The Wallpaper

Sometimes, the external circumstances seem terrible and people ask, "How can Hashem do such a thing?" But underneath, dramatic improvements are taking place...

3 min

Rivka Levy

Posted on 05.04.21

Sometimes, it can seem so hard to hang on to G-d, especially when He appears to be turning your life upside down for no obvious reason.

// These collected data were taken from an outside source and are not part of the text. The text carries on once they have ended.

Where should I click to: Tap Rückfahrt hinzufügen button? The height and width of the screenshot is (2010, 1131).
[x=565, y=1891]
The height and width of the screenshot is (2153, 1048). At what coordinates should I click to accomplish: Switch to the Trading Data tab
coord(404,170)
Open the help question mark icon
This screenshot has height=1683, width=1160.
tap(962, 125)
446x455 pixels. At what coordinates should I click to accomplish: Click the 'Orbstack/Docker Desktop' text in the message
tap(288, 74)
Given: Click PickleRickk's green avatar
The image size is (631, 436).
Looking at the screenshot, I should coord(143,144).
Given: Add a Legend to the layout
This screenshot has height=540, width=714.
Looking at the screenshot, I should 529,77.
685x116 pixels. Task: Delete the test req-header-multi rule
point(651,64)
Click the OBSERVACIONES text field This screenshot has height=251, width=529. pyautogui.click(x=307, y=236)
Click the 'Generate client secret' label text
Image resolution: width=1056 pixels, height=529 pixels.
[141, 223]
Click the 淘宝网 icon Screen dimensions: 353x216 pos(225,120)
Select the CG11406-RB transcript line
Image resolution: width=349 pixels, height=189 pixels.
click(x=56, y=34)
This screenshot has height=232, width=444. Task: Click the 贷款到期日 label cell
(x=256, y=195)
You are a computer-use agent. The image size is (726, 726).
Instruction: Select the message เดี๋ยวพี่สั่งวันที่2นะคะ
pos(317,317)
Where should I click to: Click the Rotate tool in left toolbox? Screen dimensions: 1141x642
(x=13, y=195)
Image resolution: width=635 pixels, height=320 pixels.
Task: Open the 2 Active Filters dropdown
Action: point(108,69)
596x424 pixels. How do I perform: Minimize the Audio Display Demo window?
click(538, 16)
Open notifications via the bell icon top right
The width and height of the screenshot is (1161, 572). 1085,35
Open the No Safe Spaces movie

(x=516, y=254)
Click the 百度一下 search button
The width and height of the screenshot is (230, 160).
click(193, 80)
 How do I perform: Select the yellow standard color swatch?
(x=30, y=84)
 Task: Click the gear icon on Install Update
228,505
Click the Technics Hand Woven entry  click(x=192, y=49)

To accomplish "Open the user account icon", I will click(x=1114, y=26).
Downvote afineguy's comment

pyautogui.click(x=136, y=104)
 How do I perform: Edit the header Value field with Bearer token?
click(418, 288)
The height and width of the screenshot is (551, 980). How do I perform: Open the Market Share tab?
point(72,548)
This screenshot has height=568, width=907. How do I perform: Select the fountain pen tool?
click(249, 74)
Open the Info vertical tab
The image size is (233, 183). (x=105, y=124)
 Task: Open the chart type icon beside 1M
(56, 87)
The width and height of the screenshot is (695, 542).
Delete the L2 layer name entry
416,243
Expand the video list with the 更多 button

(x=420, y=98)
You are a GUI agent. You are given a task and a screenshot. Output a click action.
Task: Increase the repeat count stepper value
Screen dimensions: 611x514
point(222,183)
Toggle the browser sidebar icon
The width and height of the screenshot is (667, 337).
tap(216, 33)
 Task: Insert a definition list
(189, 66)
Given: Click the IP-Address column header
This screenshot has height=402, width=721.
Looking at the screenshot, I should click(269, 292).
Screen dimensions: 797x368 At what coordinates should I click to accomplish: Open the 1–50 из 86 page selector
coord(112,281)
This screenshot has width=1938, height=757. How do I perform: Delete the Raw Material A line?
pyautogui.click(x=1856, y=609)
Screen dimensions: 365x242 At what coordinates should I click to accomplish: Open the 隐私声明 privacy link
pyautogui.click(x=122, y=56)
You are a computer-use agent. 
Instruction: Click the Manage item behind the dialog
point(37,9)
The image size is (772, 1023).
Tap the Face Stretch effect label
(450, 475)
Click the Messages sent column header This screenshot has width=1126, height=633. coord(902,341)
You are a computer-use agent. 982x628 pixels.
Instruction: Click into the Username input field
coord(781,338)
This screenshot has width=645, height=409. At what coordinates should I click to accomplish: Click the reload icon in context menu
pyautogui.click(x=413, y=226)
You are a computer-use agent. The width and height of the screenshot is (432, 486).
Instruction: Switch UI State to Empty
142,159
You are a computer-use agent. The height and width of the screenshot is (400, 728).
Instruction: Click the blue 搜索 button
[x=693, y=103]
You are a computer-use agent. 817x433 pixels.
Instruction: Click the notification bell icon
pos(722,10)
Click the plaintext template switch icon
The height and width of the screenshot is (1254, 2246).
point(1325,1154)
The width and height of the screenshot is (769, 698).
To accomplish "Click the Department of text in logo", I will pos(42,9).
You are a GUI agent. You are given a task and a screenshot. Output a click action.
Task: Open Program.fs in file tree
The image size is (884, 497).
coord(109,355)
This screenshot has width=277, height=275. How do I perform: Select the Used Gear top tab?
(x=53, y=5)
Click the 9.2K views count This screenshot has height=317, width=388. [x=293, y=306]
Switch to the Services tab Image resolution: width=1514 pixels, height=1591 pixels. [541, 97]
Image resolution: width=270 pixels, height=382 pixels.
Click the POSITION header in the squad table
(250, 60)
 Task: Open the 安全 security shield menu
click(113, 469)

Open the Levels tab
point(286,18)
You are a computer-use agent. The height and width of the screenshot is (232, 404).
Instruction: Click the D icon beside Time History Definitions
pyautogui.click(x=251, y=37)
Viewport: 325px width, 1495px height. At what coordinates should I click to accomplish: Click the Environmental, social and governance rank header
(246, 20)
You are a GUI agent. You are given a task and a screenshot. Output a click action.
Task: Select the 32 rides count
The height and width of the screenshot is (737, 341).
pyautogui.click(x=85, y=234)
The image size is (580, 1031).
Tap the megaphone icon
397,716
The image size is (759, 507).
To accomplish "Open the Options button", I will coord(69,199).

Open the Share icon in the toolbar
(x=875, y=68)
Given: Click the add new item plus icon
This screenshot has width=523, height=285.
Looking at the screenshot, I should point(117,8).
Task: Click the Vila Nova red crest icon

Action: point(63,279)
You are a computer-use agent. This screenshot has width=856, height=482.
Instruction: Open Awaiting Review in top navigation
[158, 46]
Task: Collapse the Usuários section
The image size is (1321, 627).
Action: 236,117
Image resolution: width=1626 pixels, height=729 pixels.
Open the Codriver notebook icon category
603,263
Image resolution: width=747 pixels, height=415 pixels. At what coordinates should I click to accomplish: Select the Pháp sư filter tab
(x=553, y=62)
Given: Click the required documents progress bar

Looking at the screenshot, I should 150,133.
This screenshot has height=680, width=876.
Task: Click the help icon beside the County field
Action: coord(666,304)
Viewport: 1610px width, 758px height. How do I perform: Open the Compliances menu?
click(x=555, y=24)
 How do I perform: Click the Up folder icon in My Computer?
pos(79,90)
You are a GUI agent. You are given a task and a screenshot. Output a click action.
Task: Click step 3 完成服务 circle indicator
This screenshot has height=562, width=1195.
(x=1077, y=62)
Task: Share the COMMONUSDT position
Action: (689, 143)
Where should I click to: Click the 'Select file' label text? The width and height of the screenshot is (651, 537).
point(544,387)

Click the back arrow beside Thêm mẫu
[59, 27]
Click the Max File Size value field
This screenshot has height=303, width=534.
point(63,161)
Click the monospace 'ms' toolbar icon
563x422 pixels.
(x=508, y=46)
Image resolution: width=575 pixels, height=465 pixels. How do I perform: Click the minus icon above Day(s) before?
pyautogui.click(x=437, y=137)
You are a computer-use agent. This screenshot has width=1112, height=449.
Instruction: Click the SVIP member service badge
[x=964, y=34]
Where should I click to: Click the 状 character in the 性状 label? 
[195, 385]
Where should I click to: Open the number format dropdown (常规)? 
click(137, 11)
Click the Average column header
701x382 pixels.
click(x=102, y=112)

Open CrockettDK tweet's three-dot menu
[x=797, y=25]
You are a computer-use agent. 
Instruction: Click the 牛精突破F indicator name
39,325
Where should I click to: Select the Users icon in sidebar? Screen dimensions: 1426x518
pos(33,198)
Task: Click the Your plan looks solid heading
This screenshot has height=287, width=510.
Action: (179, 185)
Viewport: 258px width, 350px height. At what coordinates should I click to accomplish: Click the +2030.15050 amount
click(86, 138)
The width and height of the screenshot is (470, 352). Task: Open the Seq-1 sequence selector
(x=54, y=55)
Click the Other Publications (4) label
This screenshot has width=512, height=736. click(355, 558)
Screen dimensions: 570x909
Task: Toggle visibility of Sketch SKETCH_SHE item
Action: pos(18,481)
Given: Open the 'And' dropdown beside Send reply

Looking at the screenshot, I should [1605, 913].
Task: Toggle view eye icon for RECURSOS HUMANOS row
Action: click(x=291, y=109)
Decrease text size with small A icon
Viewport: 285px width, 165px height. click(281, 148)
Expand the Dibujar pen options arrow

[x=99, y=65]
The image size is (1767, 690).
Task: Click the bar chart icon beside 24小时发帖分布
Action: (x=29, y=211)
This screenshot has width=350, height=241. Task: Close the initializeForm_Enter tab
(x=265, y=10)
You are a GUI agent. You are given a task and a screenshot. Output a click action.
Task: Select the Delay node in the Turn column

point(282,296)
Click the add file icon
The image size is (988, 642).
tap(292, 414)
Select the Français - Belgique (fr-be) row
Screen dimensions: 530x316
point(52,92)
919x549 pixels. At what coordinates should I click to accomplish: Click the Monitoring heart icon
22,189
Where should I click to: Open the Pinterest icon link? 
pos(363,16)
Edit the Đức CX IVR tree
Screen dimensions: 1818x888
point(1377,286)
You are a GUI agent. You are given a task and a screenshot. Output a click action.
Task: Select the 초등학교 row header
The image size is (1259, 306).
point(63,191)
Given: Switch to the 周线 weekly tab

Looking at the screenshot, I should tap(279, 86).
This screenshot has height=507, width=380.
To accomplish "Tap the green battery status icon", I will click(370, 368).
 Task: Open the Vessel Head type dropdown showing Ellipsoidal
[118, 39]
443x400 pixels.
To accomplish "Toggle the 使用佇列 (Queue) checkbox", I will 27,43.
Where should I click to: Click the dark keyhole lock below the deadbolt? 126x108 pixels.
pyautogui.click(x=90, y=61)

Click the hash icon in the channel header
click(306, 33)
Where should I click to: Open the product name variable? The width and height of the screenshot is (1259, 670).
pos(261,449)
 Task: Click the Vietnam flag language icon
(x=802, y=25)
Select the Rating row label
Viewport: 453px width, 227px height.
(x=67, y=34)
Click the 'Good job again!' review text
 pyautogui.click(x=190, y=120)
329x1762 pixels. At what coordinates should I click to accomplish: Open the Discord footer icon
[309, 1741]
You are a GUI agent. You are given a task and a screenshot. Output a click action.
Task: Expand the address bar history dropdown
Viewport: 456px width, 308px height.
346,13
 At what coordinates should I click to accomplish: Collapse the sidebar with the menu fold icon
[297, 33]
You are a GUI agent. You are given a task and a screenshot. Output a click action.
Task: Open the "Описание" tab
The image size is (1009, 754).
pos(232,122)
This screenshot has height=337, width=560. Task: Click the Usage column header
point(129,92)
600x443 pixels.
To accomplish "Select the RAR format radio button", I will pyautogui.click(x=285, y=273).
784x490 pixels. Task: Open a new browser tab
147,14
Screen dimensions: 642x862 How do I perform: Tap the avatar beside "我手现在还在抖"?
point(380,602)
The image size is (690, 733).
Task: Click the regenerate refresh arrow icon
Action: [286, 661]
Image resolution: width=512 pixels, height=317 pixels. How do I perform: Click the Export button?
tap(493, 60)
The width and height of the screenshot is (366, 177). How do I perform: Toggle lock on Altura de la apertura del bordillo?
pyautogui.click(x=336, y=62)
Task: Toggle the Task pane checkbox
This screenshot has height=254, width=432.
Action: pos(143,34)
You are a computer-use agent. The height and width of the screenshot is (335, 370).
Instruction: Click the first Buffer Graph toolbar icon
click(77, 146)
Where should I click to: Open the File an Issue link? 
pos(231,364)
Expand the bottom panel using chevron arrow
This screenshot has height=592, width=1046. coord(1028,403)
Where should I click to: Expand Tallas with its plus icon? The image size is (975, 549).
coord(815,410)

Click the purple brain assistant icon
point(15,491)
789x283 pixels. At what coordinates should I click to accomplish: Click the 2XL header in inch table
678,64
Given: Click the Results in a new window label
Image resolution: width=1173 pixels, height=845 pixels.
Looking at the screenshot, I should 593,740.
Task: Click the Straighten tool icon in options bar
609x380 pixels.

Before my husband's father died, he had a job, I had a home, we belonged to a community, we had enough money (tight, but enough), my kids were happily settled in schools.
 
I was praying for an hour a day; my husband was going to the sunrise minyan, learning Torah in the morning at yeshiva, and then going off to work. I went to and gave Torah classes; I only read holy books; I was working on my bad characteristics one by one, as per Rav Arush's instructions, and I'd hit 'gratitude' (or more accurately, my ingratitude) – when my whole world capsized.
 
My husband's father died unexpectedly three years' ago, and his death sparked off a period of spiritual, emotional, mental and physical turmoil that's been unparalleled, even in my eventful life.
 
Over the last three years, we lost one thing after another: jobs, homes, peace of mind, community, friends, stability, optimism, direction, shalom bayit, and recently, emuna.
 
For months, for years, I've been wandering around in a dazed fog of confusion and doubt, wandering what the heck is going on with my life, and what the heck G-d wants from me.
 
This week – today – I'm starting to see some of the method that's been underneath all the madness.
 
For as long as life is going smoothly, we have no idea about what's really going on inside of us. We 'keep busy' as a way of avoiding thoughts, feelings, circumstances that are often far too upsetting or painful to look at, even if we were truly aware of them.
 
I mean, why go into all the fears I have, deep down, if I don't really have to? Why start looking for the root of my anxiety, or my anger, or my obsession with money, if I don't really have to?
 
We're probably all like that, aren't we? And there wouldn't be any problem, except that these bad character traits, these subconscious knee-jerk reactions of ours are completely skewing our lives, even when we still have surface 'calm'.
 
That's why so many people need sleeping pills to help them fall asleep; why so many people are taking Prozac; why so many people are terrified of 'real' conversations, or of telling the truth about myriad aspects of their lives.
 
Honestly, I thought I was looking at all the real internal stuff I had to deal with three years' ago, but really? I was barely scratching the surface. I knew I was arrogant, but I didn't realize how much or how widespread it was. I knew I was ungrateful, but it's only when G-d took away so many of the things I'd taken for granted that I got a clue about how bad the problem had really been. And so on, and so forth.
 
The last three years, I've done a lot of teshuva. The last three years, me and my husband have also learnt so much about ourselves, our souls, and our relationships with others.
 
Much of what we've learnt has come about via the most painful circumstances. At the time, I couldn't understand why, but now I see that we simply couldn't have done it any other way, and have really still done it.
 
This morning, I had a conversation with my husband that made a huge piece of the 'inner dimension' jigsaw puzzle fall into place. For the first time in months, I started to feel happy and even a little optimistic, that maybe we'd actually arrived at our spiritual destination now. We got to a massive understanding about ourselves that G-d engineered the whole last three years just in order for us to uncover.
 
Once that piece of information was revealed, so much about the last three years started to slot into place. We're not out of the woods yet: our financial situation is terrible; my inner turmoil is still there, although massively abating; I'm still lonely. But I now see that those things aren't – and never were – the real problem.
 
They were just the wallpaper, the visible consequence of 'the real problem' that was buried very far down in our psyche. In that deep place, things have now changed, thank G-d. It may take some time to reach the surface, and to blossom into improved circumstances, but it's coming.
 
And now, I can see G-d hasn't just been torturing us for no good reason. He's been uncovering the bad buried in us, and dissolving it. It's hurt like nothing else – but now I know it wasn't for nothing, that it was purposeful, I'm starting to believe in G-d's goodness again. And for a weary soul like mine, that is the sweetest healing balm imaginable.